__WHAT TO PRODUCE__:
Please rewrite the data from the line with "is (877, 737)." to the line with "(x=853, y=209)", both included, keeping the requests and shifting every coordinate in the answers up by 13.

__THE INPUT__:

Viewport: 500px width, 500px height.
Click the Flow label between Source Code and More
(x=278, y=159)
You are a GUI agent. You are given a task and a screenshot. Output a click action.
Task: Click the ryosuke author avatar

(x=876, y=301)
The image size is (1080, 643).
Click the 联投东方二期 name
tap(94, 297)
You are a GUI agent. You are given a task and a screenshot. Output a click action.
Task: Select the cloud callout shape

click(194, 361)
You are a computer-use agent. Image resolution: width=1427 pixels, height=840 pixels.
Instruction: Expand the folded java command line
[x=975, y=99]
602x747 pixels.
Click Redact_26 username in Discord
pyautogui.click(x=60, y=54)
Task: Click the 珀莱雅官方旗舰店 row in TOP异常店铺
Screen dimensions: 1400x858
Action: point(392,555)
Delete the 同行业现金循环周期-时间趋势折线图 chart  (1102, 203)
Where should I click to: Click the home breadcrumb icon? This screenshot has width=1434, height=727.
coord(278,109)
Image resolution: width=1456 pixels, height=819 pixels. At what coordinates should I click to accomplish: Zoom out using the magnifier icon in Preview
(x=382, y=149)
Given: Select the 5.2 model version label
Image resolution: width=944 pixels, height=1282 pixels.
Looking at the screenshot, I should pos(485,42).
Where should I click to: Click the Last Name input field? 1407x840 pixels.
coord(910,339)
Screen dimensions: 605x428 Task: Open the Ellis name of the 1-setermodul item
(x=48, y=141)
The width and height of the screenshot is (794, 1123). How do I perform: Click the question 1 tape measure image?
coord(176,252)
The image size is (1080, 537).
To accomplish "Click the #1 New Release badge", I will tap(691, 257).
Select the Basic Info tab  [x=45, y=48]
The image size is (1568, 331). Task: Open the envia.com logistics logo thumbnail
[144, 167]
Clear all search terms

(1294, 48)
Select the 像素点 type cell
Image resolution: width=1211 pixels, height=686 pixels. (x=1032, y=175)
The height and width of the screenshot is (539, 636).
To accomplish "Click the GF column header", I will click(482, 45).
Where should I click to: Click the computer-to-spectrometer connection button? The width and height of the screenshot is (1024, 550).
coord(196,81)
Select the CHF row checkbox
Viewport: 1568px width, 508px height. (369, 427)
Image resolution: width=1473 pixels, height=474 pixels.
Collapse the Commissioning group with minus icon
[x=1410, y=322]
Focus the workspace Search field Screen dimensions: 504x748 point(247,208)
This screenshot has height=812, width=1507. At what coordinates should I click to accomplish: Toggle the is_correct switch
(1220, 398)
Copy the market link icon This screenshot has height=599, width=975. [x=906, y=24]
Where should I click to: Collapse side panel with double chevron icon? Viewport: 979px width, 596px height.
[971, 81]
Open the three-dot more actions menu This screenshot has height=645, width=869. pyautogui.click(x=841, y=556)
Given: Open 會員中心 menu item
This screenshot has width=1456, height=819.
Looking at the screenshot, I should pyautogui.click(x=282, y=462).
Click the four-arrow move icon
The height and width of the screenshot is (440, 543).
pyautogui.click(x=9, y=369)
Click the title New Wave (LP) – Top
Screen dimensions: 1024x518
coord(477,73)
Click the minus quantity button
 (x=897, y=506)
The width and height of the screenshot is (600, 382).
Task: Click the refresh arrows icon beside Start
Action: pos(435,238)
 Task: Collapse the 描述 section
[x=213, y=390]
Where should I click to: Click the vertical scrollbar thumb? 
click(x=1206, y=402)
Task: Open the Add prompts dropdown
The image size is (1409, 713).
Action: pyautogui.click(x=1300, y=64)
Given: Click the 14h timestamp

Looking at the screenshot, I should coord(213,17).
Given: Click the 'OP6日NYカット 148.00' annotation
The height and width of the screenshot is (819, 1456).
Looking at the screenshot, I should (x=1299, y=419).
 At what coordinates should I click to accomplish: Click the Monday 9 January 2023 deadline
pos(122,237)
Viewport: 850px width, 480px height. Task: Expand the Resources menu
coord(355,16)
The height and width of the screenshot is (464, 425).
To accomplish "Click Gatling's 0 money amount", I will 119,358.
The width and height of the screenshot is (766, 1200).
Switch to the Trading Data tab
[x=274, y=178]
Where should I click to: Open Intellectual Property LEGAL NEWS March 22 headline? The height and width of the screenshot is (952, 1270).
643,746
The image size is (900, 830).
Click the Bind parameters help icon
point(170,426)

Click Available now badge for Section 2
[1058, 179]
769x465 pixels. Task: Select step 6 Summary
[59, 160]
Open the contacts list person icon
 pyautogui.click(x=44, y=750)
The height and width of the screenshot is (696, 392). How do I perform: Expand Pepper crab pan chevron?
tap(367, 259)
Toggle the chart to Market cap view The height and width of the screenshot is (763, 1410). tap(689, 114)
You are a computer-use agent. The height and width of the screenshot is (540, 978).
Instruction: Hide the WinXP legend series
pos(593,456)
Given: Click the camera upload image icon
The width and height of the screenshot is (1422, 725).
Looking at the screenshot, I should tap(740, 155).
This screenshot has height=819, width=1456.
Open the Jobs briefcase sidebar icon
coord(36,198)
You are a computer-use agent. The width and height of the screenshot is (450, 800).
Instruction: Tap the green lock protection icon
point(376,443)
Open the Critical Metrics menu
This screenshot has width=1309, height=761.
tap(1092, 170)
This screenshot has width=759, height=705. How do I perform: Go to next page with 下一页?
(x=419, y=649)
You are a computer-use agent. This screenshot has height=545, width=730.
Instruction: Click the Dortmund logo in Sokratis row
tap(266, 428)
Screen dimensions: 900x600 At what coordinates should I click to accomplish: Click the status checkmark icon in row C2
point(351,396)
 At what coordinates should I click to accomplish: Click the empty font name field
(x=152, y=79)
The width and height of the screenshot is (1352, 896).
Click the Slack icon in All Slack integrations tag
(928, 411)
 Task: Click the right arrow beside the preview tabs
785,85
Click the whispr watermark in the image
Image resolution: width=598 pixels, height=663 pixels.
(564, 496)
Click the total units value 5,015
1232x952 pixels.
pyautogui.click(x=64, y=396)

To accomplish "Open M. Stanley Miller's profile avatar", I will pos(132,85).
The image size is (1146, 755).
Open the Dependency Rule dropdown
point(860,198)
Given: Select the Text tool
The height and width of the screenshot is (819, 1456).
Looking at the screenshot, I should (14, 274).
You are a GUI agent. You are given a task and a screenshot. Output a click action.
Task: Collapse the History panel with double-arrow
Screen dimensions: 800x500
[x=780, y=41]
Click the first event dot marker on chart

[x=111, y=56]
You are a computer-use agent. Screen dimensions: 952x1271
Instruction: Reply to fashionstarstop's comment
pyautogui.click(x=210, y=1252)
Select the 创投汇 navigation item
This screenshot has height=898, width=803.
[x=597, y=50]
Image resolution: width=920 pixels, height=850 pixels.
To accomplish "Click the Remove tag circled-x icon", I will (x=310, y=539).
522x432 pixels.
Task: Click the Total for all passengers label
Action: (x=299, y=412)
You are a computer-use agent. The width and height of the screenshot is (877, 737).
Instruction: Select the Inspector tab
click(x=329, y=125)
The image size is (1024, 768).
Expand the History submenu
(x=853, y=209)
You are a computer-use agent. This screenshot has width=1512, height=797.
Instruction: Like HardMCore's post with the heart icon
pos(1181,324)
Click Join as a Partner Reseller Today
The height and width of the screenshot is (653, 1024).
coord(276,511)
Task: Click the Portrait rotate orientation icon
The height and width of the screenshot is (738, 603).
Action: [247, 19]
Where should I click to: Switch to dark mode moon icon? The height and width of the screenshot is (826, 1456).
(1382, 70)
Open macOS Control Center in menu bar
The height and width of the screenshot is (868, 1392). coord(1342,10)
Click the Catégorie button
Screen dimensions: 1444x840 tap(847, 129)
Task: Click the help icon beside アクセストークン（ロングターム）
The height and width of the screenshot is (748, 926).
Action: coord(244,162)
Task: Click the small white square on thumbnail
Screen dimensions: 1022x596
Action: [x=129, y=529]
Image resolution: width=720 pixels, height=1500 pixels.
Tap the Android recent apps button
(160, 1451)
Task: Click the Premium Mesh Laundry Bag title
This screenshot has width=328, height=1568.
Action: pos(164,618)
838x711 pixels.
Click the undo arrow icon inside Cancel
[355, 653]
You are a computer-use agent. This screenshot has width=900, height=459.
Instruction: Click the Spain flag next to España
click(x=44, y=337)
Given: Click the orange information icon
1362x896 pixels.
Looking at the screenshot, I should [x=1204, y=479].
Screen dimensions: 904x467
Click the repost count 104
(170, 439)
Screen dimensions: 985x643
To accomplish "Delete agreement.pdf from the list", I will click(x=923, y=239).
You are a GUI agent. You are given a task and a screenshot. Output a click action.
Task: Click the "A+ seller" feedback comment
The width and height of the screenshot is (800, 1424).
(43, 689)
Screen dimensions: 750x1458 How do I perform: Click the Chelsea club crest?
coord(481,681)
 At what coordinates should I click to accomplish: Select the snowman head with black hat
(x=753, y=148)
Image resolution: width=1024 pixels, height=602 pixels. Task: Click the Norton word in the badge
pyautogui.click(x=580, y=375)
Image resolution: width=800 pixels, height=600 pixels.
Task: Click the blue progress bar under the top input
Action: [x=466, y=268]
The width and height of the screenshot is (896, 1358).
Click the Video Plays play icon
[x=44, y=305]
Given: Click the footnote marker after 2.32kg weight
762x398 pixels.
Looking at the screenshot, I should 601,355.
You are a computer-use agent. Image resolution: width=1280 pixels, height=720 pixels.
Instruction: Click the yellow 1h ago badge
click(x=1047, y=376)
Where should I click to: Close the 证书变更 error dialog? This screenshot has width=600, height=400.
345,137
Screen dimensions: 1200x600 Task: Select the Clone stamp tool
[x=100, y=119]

__REPLY TO THE EXERCISE__:
You are a computer-use agent. The width and height of the screenshot is (877, 737).
Instruction: Select the Inspector tab
click(x=342, y=138)
The image size is (1024, 768).
Expand the History submenu
(x=866, y=222)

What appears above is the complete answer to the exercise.